__Required work__. Only the lines from the one with "Task: Donate via the PayPal icon" to the end of the data below should be given again, exactly, with both ends included and pictures omitted.

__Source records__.
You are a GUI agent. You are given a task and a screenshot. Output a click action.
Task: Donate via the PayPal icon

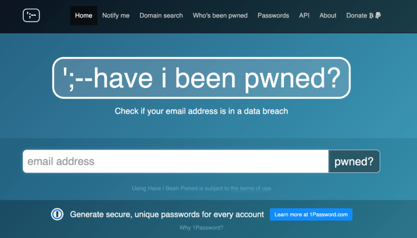pos(378,15)
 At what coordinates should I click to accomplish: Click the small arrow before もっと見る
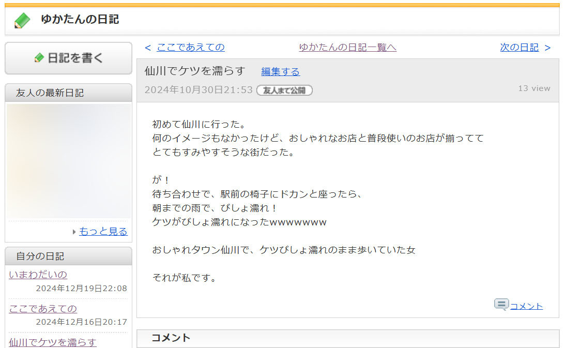(x=74, y=232)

__Written reply__.
Task: Donate via the PayPal icon

pos(378,15)
 At what coordinates should I click to accomplish: Click the small arrow before もっと見る
(x=74, y=232)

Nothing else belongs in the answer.